In March 2022, while Vladimir Putin’s blitzkrieg on Kyiv was failing, Russian markets were in free fall and financial panic was spreading. Ukraine’s allies had frozen the Russian central bank's foreign assets and expelled (most of) Russia’s banks from the SWIFT payment system. The goal was to trigger a financial crisis.
But the biggest source of revenue was left open. There was no full energy embargo. Not only did this decision grant Russia a continued source of income; it also neutralized the mechanism through which the other sanctions were meant to trigger economic collapse.
In 2022, Western leaders faced a choice on how to complement the financial sanctions. They could block Russia from selling its oil and gas to us (export sanctions), or block Russia from buying our goods (import sanctions).

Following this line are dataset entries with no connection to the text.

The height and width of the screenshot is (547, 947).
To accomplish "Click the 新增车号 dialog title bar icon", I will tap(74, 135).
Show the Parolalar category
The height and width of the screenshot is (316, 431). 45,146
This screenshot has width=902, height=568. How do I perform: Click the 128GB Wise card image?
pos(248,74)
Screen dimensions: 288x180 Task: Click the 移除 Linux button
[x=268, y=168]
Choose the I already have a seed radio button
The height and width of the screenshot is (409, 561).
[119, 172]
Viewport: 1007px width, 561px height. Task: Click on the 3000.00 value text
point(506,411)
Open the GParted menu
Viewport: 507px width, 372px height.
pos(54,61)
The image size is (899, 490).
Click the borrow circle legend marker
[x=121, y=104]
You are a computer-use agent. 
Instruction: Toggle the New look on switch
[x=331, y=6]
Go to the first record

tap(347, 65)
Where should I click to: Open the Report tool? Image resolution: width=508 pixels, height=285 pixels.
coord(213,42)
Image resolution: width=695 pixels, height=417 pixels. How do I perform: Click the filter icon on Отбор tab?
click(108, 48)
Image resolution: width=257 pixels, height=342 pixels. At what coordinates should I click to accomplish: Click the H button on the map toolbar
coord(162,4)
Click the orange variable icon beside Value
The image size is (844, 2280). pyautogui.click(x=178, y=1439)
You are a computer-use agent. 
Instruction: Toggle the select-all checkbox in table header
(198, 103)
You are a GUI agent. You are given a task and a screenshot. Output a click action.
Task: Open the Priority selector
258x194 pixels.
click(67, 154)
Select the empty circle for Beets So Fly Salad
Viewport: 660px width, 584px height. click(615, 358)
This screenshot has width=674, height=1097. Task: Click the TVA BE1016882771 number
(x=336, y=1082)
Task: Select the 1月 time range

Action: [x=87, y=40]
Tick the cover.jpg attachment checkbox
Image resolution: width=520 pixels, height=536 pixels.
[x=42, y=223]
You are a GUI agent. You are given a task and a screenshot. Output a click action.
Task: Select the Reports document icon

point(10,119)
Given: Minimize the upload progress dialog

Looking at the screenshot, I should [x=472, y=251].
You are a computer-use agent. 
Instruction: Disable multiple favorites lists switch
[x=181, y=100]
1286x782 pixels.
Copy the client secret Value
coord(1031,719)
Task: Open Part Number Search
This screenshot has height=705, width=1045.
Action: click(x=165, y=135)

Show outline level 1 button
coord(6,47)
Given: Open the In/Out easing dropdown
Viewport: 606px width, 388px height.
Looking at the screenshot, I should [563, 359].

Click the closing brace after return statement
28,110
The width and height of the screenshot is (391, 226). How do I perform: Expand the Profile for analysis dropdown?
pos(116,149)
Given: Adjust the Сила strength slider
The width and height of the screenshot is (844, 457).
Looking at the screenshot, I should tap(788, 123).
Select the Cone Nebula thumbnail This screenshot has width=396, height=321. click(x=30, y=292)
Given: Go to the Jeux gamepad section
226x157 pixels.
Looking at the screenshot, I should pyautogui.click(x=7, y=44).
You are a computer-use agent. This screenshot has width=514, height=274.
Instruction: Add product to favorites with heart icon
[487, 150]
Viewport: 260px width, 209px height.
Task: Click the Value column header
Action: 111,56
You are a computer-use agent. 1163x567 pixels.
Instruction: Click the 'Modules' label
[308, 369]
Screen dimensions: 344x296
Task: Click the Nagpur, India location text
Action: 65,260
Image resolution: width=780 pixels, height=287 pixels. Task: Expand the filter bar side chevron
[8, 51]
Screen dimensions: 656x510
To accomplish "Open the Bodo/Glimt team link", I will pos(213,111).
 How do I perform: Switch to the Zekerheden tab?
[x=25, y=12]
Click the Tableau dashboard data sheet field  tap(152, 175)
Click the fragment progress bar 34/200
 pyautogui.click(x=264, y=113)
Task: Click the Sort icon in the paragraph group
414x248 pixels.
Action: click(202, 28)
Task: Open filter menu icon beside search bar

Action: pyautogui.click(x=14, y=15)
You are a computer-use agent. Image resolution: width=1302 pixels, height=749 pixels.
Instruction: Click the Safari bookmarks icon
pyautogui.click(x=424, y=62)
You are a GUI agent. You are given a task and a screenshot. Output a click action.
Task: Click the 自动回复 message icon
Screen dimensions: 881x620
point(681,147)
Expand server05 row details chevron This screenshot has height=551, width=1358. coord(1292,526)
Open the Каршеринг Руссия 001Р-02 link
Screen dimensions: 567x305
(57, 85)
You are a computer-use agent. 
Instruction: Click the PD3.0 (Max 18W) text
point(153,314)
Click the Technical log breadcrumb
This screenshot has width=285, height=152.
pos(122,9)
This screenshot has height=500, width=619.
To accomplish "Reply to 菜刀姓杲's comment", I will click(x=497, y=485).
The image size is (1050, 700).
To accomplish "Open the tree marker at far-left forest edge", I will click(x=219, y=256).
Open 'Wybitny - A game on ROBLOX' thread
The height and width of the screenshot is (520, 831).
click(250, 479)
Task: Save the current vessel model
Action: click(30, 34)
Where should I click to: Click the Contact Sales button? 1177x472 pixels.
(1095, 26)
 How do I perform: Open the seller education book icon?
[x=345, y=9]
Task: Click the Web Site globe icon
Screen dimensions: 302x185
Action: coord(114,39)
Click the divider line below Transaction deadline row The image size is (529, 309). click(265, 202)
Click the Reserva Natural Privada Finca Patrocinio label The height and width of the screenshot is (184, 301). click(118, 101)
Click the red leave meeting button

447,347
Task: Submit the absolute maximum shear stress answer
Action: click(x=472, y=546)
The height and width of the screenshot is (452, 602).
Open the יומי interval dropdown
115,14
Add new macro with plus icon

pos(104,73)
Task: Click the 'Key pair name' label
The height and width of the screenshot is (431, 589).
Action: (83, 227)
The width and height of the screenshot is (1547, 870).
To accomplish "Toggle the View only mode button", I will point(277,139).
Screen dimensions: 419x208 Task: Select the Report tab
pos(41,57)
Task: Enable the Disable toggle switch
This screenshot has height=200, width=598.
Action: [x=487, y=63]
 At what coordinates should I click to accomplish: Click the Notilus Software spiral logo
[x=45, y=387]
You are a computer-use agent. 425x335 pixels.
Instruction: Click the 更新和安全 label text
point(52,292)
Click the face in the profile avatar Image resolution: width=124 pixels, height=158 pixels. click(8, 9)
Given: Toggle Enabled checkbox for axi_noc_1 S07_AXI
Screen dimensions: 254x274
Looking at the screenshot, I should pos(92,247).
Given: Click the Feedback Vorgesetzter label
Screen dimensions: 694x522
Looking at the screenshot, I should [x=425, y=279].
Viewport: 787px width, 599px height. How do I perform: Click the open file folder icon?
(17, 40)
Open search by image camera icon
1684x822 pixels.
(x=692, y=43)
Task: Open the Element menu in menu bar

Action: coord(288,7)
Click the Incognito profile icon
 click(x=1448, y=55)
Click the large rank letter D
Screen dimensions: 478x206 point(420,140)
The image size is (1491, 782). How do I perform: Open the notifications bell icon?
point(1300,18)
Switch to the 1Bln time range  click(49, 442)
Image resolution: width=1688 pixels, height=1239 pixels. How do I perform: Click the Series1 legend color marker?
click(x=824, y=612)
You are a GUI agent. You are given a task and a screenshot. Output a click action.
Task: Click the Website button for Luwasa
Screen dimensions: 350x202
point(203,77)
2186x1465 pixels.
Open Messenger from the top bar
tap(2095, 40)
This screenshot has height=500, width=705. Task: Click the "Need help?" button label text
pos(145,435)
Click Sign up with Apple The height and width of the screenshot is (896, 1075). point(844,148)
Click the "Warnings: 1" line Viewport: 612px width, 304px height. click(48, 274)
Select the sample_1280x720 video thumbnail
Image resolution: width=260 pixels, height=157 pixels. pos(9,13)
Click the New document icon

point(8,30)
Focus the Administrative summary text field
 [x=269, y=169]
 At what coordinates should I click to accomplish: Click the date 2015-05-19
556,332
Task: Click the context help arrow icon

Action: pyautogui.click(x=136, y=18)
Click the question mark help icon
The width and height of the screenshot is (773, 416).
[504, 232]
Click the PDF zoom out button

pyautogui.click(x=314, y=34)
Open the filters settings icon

Simple economic theory (“Lerner symmetry”)—which only holds in a long-run equilibrium with balanced trade— suggests that both would have the same effect. If imports are blocked, export sanctions would not be necessary since Russia would have nothing to buy with the dollars they would be getting for their oil. How convenient. For politicians facing voters worried about heating bills and gas prices, the choice was clear: block luxury, machinery and technology goods sales to Russia, not energy sales from Russia.
But the theory was wrong, and not just because of the evasion of the import sanctions (with Western complicity, as carefully documented by Robin Brooks). As economists Oleg Itskhoki and Elina Ribakova (2024) explain, this symmetry only works in the long run, under stable conditions. It breaks down during a short-run financial crisis — when sanctions needed to be most effective.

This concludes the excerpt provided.